Step 6: Since we have shown that each set is a subset of the other, this means that the two sets are equal. Therefore, f^−1(G ∩ H) = f^−1(G) ∩ f^−1(H).

Question

To prove that f^−1(G ∩ H) = f^−1(G) ∩ f^−1(H), we will use the definition of the inverse image and the properties of sets.

Step 1: Let's start by taking an arbitrary element x from f^−1(G ∩ H). By definition of the inverse image, this means that f(x) is in G ∩ H. By definition of intersection, this means that f(x) is in G and f(x) is in H.

Step 2: Now, since f(x) is in G, this means that x is in f^−1(G) by definition of the inverse image. Similarly, since f(x) is in H, this means that x is in f^−1(H).

Step 3: Therefore, since x is in both f^−1(G) and f^−1(H), this means that x is in f^−1(G) ∩ f^−1(H) by definition of intersection. Since x was an arbitrary element from f^−1(G ∩ H), this shows that f^−1(G ∩ H) is a subset of f^−1(G) ∩ f^−1(H).

Step 4: Now, let's take an arbitrary element x from f^−1(G) ∩ f^−1(H). By definition of intersection, this means that x is in f^−1(G) and x is in f^−1(H). By definition of the inverse image, this means that f(x) is in G and f(x) is in H.

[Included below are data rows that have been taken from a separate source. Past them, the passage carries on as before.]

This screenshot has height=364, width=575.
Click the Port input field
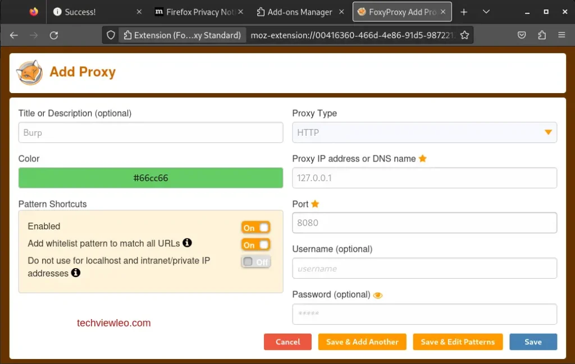point(424,223)
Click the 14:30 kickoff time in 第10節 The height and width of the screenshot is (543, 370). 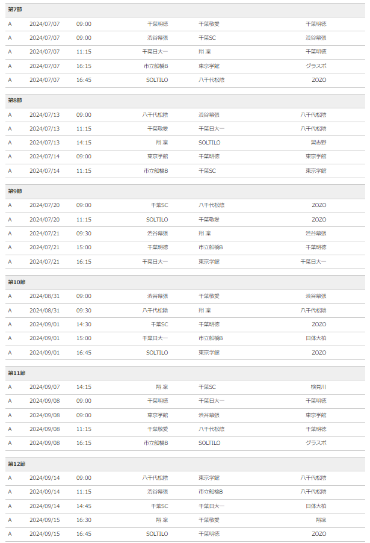pos(84,324)
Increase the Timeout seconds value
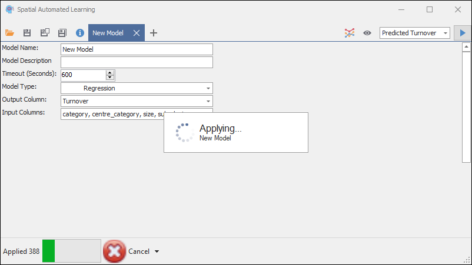This screenshot has width=472, height=265. click(x=109, y=72)
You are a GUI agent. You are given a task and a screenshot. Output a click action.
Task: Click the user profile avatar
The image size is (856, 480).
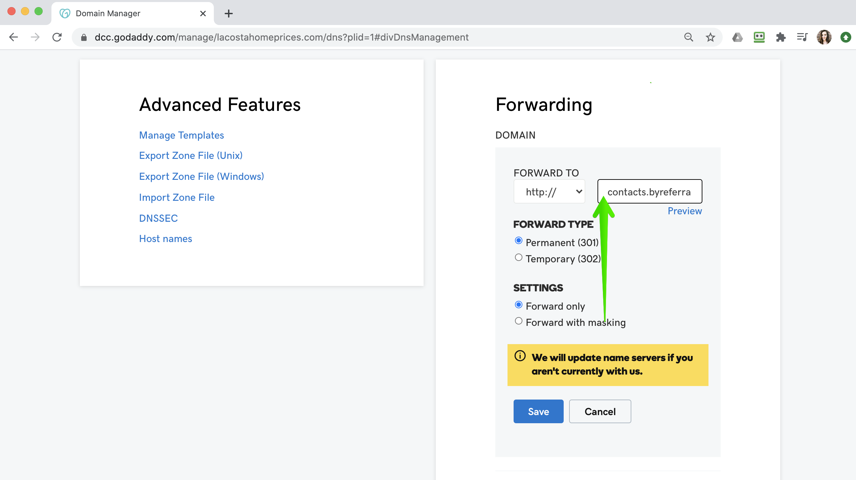tap(824, 37)
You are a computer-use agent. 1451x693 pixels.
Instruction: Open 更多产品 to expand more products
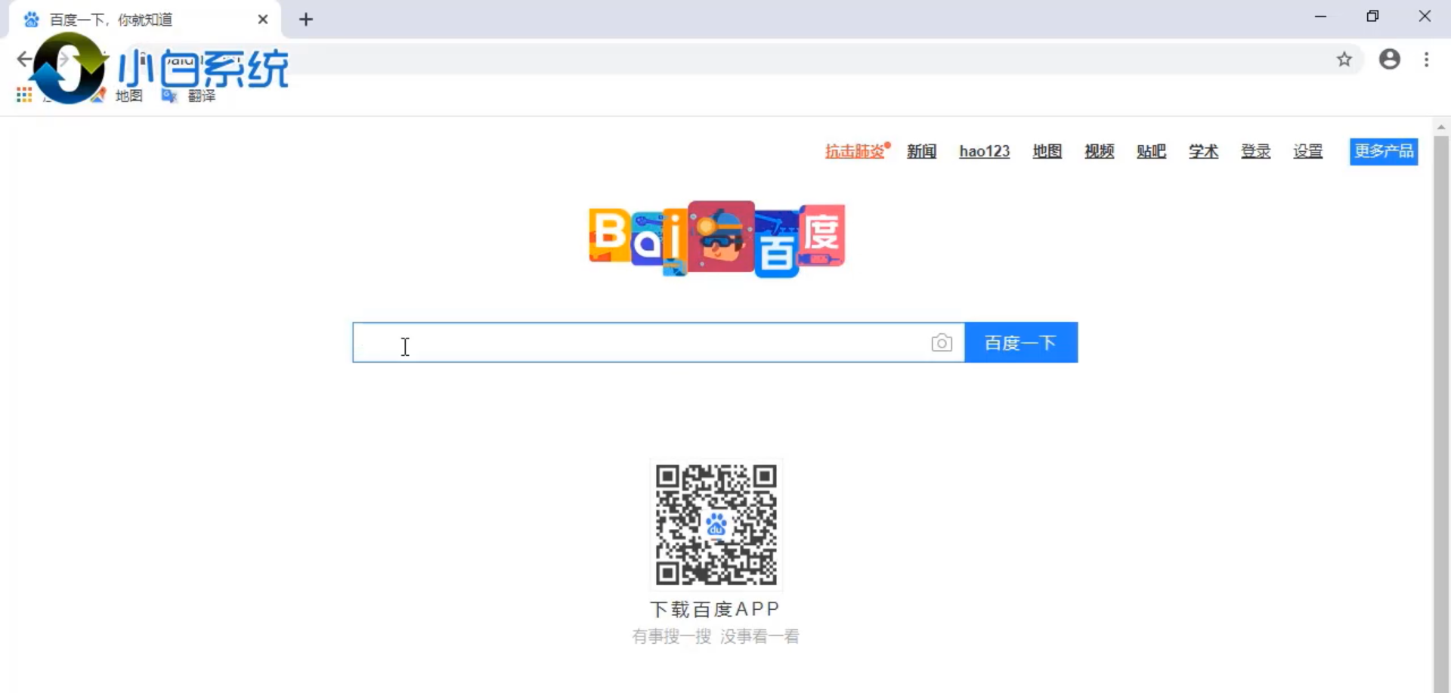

Step 5: Therefore, since f(x) is in both G and H, this means that f(x) is in G ∩ H by definition of intersection. Since x was an arbitrary element from f^−1(G) ∩ f^−1(H), this shows that f^−1(G) ∩ f^−1(H) is a subset of f^−1(G ∩ H).

Step 6: Since we have shown that each set is a subset of the other, this means that the two sets are equal. Therefore, f^−1(G ∩ H) = f^−1(G) ∩ f^−1(H).

Knowee AI · Accepted Answer

To prove that f^−1(G ∩ H) = f^−1(G) ∩ f^−1(H), we will use the definition of the inverse image and the properties of sets.

Step 1: Let's start by taking an arbitrary element x from f^−1(G ∩ H). By definition of the inverse image, this means that f(x) is in G ∩ H. By definition of intersection, this means that f(x) is in G and f(x) is in H.

Step 2: Now, since f(x) is in G, this means that x is in f^−1(G) by definition of the inverse image. Similarly, since f(x) is in H, this means that x is in f^−1(H).

Step 3: Therefore, since x is in both f^−1(G) and f^−1(H), this means that x is in f^−1(G) ∩ f^−1(H) by definition of intersection. Since x was an arbitrary element from f^−1(G ∩ H), this shows that f^−1(G ∩ H) is a subset of f^−1(G) ∩ f^−1(H).

Step 4: Now, let's take an arbitrary element x from f^−1(G) ∩ f^−1(H). By definition of intersection, this means that x is in f^−1(G) and x is in f^−1(H). By definition of the inverse image, this means that f(x) is in G and f(x) is in H.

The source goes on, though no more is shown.